INFORMATION SUPPLIED:
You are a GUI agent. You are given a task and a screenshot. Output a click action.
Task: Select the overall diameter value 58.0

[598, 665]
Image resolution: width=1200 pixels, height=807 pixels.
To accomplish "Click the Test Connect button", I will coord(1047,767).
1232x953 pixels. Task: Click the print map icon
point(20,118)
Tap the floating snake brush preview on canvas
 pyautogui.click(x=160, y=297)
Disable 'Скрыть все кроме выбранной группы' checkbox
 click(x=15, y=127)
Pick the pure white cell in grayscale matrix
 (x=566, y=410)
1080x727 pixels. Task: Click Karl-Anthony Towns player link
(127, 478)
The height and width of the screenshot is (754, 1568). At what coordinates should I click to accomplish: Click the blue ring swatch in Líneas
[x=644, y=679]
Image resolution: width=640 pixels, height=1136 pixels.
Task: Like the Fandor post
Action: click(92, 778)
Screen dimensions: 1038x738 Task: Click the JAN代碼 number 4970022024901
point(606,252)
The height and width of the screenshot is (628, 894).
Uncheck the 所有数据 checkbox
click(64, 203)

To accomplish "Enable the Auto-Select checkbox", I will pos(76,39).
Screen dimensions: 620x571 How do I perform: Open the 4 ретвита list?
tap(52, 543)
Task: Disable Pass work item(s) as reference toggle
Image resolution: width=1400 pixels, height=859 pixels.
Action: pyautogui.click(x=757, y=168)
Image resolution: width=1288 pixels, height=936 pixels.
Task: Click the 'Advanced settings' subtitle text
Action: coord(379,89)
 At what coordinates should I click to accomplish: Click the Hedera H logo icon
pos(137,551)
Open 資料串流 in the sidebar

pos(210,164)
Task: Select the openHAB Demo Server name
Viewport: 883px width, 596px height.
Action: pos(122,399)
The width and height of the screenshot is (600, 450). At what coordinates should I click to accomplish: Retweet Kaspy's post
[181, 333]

TRY IT: Would you please return all lines from the listing above that contain "will"?

SOLUTION:
To accomplish "Click the Test Connect button", I will coord(1047,767).
To accomplish "Enable the Auto-Select checkbox", I will pos(76,39).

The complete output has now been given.